Zakaria Gharzouli·18 avril 2026·7 min de lecture

Votre site est en HTTPS. Vous avez un petit cadenas dans la barre d'adresse. Vous pensez être en sécurité. C'est exactement ce que pensent 80% des propriétaires de sites web qui ont, en réalité, des vulnérabilités critiques non corrigées.

Le problème n'est pas l'ignorance de la sécurité — c'est une fausse compréhension de ce qu'elle signifie réellement. Voici les cinq angles morts les plus courants.

1. Avoir un certificat SSL ne signifie pas être sécurisé

C'est le malentendu le plus répandu. Le cadenas HTTPS certifie une seule chose : que la connexion entre le navigateur de votre visiteur et votre serveur est chiffrée en transit. Ce n'est pas une garantie de l'intégrité de votre site, de l'absence de malware, ni de la robustesse de votre infrastructure.
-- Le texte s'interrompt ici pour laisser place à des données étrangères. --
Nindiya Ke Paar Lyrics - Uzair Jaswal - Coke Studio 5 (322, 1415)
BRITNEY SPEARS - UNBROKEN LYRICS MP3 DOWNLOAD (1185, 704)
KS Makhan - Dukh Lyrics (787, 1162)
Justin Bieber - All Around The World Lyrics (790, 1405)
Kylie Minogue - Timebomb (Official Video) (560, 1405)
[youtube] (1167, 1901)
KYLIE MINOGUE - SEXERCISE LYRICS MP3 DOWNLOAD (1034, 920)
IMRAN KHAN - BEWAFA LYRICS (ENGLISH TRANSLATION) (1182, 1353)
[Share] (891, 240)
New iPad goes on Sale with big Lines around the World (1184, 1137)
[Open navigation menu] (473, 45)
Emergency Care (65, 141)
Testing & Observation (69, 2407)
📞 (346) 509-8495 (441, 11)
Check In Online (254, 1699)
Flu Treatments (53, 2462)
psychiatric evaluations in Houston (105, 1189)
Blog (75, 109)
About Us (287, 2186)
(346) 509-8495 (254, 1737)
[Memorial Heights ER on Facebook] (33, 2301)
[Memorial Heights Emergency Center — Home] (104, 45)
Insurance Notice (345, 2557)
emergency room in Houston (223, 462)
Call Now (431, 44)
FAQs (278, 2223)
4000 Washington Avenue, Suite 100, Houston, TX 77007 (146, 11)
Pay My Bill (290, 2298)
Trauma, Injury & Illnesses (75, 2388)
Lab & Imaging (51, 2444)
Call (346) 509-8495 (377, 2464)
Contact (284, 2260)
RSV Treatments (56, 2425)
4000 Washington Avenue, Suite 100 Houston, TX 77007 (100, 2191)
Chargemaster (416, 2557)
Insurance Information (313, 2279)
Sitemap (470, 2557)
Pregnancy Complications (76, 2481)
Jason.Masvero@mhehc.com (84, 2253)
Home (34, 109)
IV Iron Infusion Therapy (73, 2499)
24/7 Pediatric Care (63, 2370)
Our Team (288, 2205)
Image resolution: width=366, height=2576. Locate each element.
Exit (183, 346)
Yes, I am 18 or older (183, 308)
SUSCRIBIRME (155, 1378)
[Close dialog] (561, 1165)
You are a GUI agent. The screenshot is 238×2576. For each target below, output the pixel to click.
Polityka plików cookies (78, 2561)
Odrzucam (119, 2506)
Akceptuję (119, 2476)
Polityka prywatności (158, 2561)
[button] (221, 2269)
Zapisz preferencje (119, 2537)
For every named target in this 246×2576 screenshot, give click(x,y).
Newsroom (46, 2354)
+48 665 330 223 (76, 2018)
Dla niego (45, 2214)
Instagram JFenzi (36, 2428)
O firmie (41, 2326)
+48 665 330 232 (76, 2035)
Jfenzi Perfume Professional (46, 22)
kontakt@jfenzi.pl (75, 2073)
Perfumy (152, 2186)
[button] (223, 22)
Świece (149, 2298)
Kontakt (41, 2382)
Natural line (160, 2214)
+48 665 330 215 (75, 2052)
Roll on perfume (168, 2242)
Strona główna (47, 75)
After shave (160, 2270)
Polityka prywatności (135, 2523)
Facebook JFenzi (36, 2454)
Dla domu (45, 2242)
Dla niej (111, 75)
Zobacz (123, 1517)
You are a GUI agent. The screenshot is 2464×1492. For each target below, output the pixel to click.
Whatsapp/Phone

Un site peut avoir un certificat SSL valide et simultanément :

  • Utiliser TLS 1.0 ou 1.1, deux protocoles officiellement dépréciés depuis 2021 (RFC 8996). Ces versions sont vulnérables à des attaques documentées comme BEAST, POODLE, et CRIME.
  • Utiliser des suites cryptographiques faibles (RC4, export ciphers) qui peuvent être cassées avec des ressources modestes.
  • Avoir un certificat signé par une autorité de certification compromise ou peu fiable.
  • Laisser des sous-domaines en HTTP — même si le domaine principal est en HTTPS.

Ce qui importe, c'est la qualité du SSL, pas sa présence. SSL Labs (ssllabs.com) analyse ces paramètres en détail et vous donne une note. Tout ce qui est en dessous de A est un problème à traiter.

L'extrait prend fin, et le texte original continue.